**Written problem:** Transcribe each of the following records line for line, with no changes.

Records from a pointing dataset
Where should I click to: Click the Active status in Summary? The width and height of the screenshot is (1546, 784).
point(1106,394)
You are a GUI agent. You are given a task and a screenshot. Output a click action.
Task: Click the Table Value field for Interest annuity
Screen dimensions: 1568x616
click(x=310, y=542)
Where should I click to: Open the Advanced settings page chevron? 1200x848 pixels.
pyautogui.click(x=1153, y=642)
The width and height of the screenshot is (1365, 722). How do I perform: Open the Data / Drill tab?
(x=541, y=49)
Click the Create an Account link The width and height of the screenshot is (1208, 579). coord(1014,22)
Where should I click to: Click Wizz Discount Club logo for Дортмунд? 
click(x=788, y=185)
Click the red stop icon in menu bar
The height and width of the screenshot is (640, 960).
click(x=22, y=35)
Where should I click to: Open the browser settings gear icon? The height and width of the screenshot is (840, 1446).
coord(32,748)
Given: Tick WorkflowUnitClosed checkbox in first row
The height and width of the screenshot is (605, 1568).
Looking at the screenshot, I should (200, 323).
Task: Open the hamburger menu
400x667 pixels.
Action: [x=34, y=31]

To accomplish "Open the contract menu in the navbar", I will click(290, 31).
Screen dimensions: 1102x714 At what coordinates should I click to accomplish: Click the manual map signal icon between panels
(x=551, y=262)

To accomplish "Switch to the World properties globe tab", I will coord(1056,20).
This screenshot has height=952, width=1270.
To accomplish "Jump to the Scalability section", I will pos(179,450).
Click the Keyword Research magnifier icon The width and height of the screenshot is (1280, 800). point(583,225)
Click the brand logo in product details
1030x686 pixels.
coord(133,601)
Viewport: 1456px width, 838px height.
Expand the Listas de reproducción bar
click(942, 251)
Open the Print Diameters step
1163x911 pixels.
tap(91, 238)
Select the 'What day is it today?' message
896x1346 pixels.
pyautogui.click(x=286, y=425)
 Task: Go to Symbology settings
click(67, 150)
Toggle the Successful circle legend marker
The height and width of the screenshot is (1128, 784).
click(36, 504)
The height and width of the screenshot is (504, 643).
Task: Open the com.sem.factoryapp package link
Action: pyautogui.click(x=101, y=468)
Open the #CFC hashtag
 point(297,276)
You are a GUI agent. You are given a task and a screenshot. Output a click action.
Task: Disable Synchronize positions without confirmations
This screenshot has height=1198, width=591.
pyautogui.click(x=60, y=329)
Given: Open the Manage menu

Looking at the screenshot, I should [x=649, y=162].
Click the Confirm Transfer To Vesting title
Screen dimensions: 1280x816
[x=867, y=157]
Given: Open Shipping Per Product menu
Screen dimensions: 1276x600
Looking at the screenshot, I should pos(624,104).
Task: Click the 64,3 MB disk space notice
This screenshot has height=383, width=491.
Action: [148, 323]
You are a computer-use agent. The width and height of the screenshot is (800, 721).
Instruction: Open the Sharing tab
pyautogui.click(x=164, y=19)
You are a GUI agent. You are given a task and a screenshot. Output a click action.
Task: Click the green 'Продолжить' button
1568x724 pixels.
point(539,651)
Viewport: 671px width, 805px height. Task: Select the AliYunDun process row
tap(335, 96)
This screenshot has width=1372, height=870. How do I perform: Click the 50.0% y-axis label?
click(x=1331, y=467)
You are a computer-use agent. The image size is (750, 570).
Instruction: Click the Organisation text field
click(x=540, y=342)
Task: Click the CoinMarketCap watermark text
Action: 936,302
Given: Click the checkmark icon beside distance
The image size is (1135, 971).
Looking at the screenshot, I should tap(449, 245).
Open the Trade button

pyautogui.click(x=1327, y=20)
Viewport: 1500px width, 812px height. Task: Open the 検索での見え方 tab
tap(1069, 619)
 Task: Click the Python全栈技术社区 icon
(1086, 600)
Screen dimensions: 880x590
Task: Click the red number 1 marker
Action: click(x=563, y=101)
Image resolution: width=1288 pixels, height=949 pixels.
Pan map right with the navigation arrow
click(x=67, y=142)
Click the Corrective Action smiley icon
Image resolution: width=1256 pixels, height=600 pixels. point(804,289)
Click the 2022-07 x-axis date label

**Task solution:**
Where should I click to: Click the Active status in Summary? The width and height of the screenshot is (1546, 784).
point(1106,394)
You are a GUI agent. You are given a task and a screenshot. Output a click action.
Task: Click the Table Value field for Interest annuity
Screen dimensions: 1568x616
click(x=310, y=542)
Where should I click to: Open the Advanced settings page chevron? 1200x848 pixels.
pyautogui.click(x=1153, y=642)
The width and height of the screenshot is (1365, 722). How do I perform: Open the Data / Drill tab?
(x=541, y=49)
Click the Create an Account link The width and height of the screenshot is (1208, 579). coord(1014,22)
Where should I click to: Click Wizz Discount Club logo for Дортмунд? 
click(x=788, y=185)
Click the red stop icon in menu bar
The height and width of the screenshot is (640, 960).
click(x=22, y=35)
Where should I click to: Open the browser settings gear icon? The height and width of the screenshot is (840, 1446).
coord(32,748)
Given: Tick WorkflowUnitClosed checkbox in first row
The height and width of the screenshot is (605, 1568).
Looking at the screenshot, I should (200, 323).
Task: Open the hamburger menu
400x667 pixels.
Action: [x=34, y=31]

To accomplish "Open the contract menu in the navbar", I will click(290, 31).
Screen dimensions: 1102x714 At what coordinates should I click to accomplish: Click the manual map signal icon between panels
(x=551, y=262)

To accomplish "Switch to the World properties globe tab", I will coord(1056,20).
This screenshot has height=952, width=1270.
To accomplish "Jump to the Scalability section", I will pos(179,450).
Click the Keyword Research magnifier icon The width and height of the screenshot is (1280, 800). point(583,225)
Click the brand logo in product details
1030x686 pixels.
coord(133,601)
Viewport: 1456px width, 838px height.
Expand the Listas de reproducción bar
click(942, 251)
Open the Print Diameters step
1163x911 pixels.
tap(91, 238)
Select the 'What day is it today?' message
896x1346 pixels.
pyautogui.click(x=286, y=425)
 Task: Go to Symbology settings
click(67, 150)
Toggle the Successful circle legend marker
The height and width of the screenshot is (1128, 784).
click(36, 504)
The height and width of the screenshot is (504, 643).
Task: Open the com.sem.factoryapp package link
Action: pyautogui.click(x=101, y=468)
Open the #CFC hashtag
 point(297,276)
You are a GUI agent. You are given a task and a screenshot. Output a click action.
Task: Disable Synchronize positions without confirmations
This screenshot has height=1198, width=591.
pyautogui.click(x=60, y=329)
Given: Open the Manage menu

Looking at the screenshot, I should [x=649, y=162].
Click the Confirm Transfer To Vesting title
Screen dimensions: 1280x816
[x=867, y=157]
Given: Open Shipping Per Product menu
Screen dimensions: 1276x600
Looking at the screenshot, I should pos(624,104).
Task: Click the 64,3 MB disk space notice
This screenshot has height=383, width=491.
Action: [148, 323]
You are a computer-use agent. The width and height of the screenshot is (800, 721).
Instruction: Open the Sharing tab
pyautogui.click(x=164, y=19)
You are a GUI agent. You are given a task and a screenshot. Output a click action.
Task: Click the green 'Продолжить' button
1568x724 pixels.
point(539,651)
Viewport: 671px width, 805px height. Task: Select the AliYunDun process row
tap(335, 96)
This screenshot has width=1372, height=870. How do I perform: Click the 50.0% y-axis label?
click(x=1331, y=467)
You are a computer-use agent. The image size is (750, 570).
Instruction: Click the Organisation text field
click(x=540, y=342)
Task: Click the CoinMarketCap watermark text
Action: 936,302
Given: Click the checkmark icon beside distance
The image size is (1135, 971).
Looking at the screenshot, I should tap(449, 245).
Open the Trade button

pyautogui.click(x=1327, y=20)
Viewport: 1500px width, 812px height. Task: Open the 検索での見え方 tab
tap(1069, 619)
 Task: Click the Python全栈技术社区 icon
(1086, 600)
Screen dimensions: 880x590
Task: Click the red number 1 marker
Action: click(x=563, y=101)
Image resolution: width=1288 pixels, height=949 pixels.
Pan map right with the navigation arrow
click(x=67, y=142)
Click the Corrective Action smiley icon
Image resolution: width=1256 pixels, height=600 pixels. point(804,289)
Click the 2022-07 x-axis date label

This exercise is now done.